Migrating Legacy Infrastructure to Kubernetes

Enterprise project · EKS · Terraform · Helm · Zero-downtime migration

The Challenge

An enterprise client was running their entire platform on a fleet of manually provisioned EC2 instances. What started as a “quick and simple” setup years ago had grown into an unmaintainable web of snowflake servers, hand-edited configuration files, and tribal knowledge that existed only in the heads of two senior engineers. You’ve probably seen this movie before.

The pain points:

Scaling was manual. Someone had to spin up new instances, install dependencies, configure load balancers, and update DNS. During peak periods, this took hours
No two servers were identical. Each had accumulated years of ad-hoc changes, making debugging a nightmare
Infrastructure costs were spiraling. Oversized instances running 24/7 because nobody was confident enough to right-size them
Onboarding new engineers took weeks because there was no documentation, just “ask Dave”
The two engineers who understood the setup were the biggest flight risk in the company. And they knew it

They needed to modernize without disrupting a platform that served paying enterprise customers.

The Approach

I planned and executed the migration in three phases over 10 weeks. The non-negotiable constraint: zero customer-facing downtime.

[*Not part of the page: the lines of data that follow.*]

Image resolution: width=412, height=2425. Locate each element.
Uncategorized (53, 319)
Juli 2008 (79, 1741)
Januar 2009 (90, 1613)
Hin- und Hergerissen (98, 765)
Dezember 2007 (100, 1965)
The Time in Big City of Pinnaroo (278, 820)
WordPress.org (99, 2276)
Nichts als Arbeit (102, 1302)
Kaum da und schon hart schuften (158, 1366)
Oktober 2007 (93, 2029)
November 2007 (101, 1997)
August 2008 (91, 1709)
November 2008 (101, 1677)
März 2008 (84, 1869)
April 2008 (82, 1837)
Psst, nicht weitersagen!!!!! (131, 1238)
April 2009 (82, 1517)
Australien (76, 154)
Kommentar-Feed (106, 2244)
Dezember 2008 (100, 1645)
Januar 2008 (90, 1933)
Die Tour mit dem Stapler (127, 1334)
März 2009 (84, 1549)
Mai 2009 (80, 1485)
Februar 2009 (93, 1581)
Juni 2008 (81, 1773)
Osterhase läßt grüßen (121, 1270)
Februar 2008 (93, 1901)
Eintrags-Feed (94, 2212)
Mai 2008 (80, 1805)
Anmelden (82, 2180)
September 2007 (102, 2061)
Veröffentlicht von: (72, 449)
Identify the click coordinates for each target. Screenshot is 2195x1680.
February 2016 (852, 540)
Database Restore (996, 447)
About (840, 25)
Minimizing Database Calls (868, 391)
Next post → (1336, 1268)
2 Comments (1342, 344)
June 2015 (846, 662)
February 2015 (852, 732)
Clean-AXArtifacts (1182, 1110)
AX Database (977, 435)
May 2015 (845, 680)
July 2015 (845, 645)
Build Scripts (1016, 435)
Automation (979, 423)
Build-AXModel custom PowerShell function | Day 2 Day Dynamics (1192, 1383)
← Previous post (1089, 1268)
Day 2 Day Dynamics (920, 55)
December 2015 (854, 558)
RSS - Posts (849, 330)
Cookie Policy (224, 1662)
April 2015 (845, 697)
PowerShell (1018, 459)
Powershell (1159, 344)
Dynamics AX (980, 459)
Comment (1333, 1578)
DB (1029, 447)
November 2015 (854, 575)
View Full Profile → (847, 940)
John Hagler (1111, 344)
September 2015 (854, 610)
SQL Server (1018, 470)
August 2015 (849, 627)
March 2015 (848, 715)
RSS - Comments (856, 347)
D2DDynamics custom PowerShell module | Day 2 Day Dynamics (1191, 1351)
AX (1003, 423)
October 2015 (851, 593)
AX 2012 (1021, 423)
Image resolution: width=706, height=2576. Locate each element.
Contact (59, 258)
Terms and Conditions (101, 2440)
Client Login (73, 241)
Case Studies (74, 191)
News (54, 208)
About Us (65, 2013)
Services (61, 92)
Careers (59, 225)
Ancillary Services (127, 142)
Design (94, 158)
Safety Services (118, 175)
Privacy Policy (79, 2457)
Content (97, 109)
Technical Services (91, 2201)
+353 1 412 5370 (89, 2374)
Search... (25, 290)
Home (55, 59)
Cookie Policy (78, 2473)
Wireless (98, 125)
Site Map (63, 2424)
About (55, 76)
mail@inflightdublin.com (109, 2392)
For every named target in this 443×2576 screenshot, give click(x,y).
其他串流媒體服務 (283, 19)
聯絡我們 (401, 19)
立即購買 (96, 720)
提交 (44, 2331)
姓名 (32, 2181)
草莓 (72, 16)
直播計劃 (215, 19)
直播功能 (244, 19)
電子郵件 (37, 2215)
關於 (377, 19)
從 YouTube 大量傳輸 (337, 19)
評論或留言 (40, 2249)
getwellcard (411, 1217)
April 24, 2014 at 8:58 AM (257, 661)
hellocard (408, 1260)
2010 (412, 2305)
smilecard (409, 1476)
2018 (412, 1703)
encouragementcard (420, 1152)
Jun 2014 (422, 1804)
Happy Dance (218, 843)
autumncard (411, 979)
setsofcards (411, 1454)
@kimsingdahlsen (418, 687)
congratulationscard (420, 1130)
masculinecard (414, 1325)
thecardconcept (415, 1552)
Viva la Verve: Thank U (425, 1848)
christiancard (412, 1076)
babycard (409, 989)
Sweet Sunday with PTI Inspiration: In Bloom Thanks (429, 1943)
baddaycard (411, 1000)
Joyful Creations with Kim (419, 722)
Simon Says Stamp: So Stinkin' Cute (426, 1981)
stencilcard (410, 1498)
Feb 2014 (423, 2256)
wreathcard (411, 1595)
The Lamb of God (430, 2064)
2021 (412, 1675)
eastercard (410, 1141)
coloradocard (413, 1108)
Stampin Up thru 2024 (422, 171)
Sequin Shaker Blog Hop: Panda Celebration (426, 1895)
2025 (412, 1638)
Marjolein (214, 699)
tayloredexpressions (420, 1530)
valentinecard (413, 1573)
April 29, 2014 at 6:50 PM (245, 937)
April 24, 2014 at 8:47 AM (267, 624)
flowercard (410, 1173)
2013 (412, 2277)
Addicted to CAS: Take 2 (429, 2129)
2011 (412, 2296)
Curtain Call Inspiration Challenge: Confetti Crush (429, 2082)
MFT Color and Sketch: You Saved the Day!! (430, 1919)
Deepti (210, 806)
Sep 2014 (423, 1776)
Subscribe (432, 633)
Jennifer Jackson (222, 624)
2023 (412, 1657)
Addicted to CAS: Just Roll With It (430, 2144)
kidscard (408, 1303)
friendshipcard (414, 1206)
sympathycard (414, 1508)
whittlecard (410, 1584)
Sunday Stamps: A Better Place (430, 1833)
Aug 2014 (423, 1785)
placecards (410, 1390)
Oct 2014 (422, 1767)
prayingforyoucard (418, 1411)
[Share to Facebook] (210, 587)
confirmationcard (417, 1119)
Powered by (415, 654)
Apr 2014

Phase 1: Infrastructure as Code (Week 1-3)

Before touching Kubernetes, I needed to codify what existed. You can’t migrate what you don’t understand.

Audited every running service. Mapped dependencies, ports, environment variables, storage mounts, cron jobs. I found 7 services nobody knew were still running. (They were all important, naturally)
Wrote Terraform for the existing infrastructure first. VPC, security groups, IAM roles, RDS instances. This gave us a safety net and documentation in one step
Set up Terragrunt for DRY configuration across environments. Each environment (dev, staging, production) was now a thin overlay on shared modules

Phase 2: EKS Cluster and Containerization (Week 3-7)

With the existing infrastructure codified, I built the target state:

EKS cluster provisioned via Terraform. Managed node groups with a mix of on-demand (for stateful workloads) and spot instances (for stateless services)
Helm charts for every service. Templated, version-controlled, with sensible defaults and per-environment overrides
Container images built with multi-stage Dockerfiles, optimized for size and security. Every image was scanned before being pushed to ECR
Secrets management migrated from .env files on servers to AWS Secrets Manager, injected via External Secrets Operator
Persistent storage mapped to EBS CSI driver and EFS for shared storage needs

I ran the new environment in parallel, with synthetic traffic, for two weeks before moving any real workload. Patience pays off during migrations.

Phase 3: Zero-Downtime Migration (Week 7-10)

The migration itself was the most carefully orchestrated part:

Service by service, not big bang. I migrated the least critical service first, then progressively moved higher-risk services
Weighted DNS routing. Started at 5% of traffic to Kubernetes, monitored for a week, then increased to 25%, 50%, 100%
Database connections were the trickiest part. I used connection pooling with PgBouncer and careful connection string management to point services at the same RDS instances regardless of where they ran
Rollback plan for every service. The old infrastructure stayed warm and ready for instant failback for 30 days after each migration

The Results

Zero downtime

Not a single minute of customer-facing downtime during the entire migration. Weighted routing made it invisible.

40% cost reduction

Right-sized containers + spot instances + autoscaling. They were paying for capacity they weren't using.

Minutes, not hours

Scaling went from "call Dave and wait 3 hours" to HPA-driven autoscaling in minutes. Peak periods handled automatically.

Beyond the numbers, the migration fundamentally changed how the team operated. New engineers could spin up a complete development environment in under 10 minutes. Deployments that used to be dreaded became routine. The two senior engineers who were flight risks? They were finally free to work on product features instead of babysitting servers. Dave was thrilled.

The Terraform codebase became the single source of truth for all infrastructure. No more tribal knowledge, no more snowflake servers, no more “ask Dave.”